Not web? The same perfect result might be 3 or 4 pages deep. If that.
(I am comparing web results in both cases, and ignoring the also broken 80% of the pages of AI junk.)
In an attempt to compete, they're literally driving people to use ChatGPT for search in droves.
They could compete, and do so without this panicky disaster of a response.
I didn’t see the comment, but I assume they were accusing me of generating it.
For what it’s worth, I didn’t use AI at all for it. I just tend to sound like an LLM, likely because I have ADHD and grew up very rural (most of my vocabulary and grammar from reading).
I also tend to use a lot of parenthetical phrases, semi-colons, and lists. ¯\_(ツ)_/¯
Sure!
Google began investing heavily in AI (LLMs, actually) to catch up to the other frontier labs, which had already produced a product that was going to eviscerate Google Search (and therefore, Google ad revenue). They recognized this, and set about becoming a leader in the emerging field.
Is it not better to be a leader in the nascent industry that is poised to kill your profitability?

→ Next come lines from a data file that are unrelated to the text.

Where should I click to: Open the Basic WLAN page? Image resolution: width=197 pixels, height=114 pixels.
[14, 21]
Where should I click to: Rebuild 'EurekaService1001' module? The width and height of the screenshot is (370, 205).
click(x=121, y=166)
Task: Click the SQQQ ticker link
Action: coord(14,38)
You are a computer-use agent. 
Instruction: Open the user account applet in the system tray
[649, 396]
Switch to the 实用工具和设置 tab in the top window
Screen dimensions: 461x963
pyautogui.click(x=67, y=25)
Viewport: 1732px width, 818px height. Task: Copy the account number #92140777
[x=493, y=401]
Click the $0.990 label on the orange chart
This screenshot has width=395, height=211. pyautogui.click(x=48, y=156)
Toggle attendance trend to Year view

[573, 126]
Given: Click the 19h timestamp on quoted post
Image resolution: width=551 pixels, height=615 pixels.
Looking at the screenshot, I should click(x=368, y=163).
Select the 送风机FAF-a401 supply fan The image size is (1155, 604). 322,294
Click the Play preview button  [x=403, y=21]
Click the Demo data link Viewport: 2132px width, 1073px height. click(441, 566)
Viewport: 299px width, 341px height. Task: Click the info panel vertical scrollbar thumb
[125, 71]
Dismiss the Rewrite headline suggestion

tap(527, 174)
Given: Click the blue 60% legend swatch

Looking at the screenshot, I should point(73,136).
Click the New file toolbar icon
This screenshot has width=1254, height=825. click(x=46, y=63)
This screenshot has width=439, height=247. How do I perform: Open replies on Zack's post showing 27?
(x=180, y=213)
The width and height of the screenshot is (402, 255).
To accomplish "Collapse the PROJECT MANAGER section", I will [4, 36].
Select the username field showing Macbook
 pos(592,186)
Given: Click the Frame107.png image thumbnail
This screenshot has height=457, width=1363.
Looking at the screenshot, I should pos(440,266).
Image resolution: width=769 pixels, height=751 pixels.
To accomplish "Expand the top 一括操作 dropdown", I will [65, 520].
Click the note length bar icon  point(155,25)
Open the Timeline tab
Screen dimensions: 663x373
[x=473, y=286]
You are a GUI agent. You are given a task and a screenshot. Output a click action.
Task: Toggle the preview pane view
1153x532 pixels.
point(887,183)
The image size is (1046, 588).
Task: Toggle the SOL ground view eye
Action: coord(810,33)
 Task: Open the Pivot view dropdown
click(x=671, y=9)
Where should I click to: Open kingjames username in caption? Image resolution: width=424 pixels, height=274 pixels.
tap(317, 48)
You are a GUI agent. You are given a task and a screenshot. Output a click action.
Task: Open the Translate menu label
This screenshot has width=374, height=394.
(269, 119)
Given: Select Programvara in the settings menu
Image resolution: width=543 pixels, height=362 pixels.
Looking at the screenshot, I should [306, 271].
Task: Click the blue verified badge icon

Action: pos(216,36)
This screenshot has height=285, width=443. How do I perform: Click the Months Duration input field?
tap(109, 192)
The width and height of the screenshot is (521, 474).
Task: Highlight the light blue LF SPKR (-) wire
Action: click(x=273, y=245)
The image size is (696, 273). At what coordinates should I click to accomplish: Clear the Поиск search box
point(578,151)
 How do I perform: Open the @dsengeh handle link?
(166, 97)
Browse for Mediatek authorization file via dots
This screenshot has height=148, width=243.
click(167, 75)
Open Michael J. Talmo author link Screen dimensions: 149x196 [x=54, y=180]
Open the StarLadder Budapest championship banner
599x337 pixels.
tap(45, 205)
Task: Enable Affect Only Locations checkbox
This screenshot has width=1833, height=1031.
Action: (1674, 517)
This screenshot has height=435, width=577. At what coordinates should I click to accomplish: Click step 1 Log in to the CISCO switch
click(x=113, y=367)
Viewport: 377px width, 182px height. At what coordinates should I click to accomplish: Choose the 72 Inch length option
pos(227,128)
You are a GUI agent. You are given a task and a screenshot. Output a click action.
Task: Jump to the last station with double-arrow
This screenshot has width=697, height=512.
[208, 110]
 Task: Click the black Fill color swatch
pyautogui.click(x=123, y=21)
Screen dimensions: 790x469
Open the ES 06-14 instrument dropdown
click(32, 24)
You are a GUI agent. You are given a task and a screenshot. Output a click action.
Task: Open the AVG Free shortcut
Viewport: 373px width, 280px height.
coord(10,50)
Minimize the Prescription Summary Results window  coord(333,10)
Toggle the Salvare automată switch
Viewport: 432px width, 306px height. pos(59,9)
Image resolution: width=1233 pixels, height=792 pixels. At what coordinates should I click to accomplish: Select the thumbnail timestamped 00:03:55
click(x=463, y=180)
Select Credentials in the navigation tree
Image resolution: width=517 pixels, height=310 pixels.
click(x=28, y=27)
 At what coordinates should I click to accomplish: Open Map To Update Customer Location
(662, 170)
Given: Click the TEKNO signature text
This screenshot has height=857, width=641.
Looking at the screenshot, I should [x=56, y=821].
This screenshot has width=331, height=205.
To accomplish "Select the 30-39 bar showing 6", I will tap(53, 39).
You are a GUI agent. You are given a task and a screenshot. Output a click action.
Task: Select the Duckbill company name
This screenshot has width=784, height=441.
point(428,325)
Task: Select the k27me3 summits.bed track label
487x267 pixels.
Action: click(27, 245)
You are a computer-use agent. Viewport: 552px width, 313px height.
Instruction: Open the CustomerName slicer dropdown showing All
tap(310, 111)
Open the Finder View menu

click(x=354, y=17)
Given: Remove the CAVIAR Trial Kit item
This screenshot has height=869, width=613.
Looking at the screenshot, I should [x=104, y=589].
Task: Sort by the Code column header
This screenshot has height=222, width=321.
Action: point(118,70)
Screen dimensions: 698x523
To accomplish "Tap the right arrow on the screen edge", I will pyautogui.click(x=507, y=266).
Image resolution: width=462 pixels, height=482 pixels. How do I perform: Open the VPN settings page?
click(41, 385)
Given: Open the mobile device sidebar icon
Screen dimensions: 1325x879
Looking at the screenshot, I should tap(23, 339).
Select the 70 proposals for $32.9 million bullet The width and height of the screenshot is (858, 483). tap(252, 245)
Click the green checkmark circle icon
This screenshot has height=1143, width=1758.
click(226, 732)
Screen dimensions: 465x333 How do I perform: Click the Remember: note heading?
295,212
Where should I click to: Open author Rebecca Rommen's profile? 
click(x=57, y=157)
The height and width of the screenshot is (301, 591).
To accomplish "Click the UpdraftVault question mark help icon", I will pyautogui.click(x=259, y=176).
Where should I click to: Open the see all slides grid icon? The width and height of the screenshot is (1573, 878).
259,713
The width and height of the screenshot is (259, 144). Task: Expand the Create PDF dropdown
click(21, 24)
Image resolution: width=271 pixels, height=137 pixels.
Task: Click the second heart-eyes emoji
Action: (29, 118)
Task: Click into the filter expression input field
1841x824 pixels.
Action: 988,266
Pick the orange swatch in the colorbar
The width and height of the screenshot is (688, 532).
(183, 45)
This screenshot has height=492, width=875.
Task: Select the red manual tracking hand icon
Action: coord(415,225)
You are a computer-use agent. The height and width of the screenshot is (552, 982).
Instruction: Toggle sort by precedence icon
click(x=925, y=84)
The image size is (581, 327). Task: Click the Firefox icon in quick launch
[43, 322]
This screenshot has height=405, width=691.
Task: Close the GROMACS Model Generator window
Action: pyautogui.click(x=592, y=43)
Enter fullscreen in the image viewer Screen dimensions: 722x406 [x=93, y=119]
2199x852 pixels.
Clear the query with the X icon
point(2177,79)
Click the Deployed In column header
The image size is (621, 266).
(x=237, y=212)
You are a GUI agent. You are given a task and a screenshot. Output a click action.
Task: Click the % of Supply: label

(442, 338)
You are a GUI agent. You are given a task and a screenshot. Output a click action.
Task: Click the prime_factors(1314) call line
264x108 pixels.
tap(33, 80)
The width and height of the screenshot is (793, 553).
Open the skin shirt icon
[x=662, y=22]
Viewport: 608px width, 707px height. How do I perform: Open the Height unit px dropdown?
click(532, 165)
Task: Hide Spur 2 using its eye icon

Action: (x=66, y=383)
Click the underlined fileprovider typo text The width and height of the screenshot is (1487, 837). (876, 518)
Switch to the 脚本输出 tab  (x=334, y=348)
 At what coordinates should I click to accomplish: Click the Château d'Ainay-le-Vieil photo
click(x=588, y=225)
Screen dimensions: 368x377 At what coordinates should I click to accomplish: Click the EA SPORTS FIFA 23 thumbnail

This is the same approach that Google took with smartphones. They saw Apple as a threat not because they had a product that was directly competing, but because they recognized that allowing Apple to monopolize mobile computing would put them in a position to take Google’s ad revenue — or allow them to extract rent in the form of payments to ensure Apple didn’t direct their users to a competing service. Android was not initially intended to be a revenue source, at least not most importantly. It was intended to limit the problem that Apple represented. Later, once Google had a large part of the market, they found ways to monetize the platform via both their ad network and an app store.
AI is no different. If Google does nothing, they lose. If they catch up and take the lead, they limit the size of the future threat and if all goes well, will be able to monetize their newfound market share down the road - but monetization is a problem for future Google. Today’s Google’s problem is getting the market share.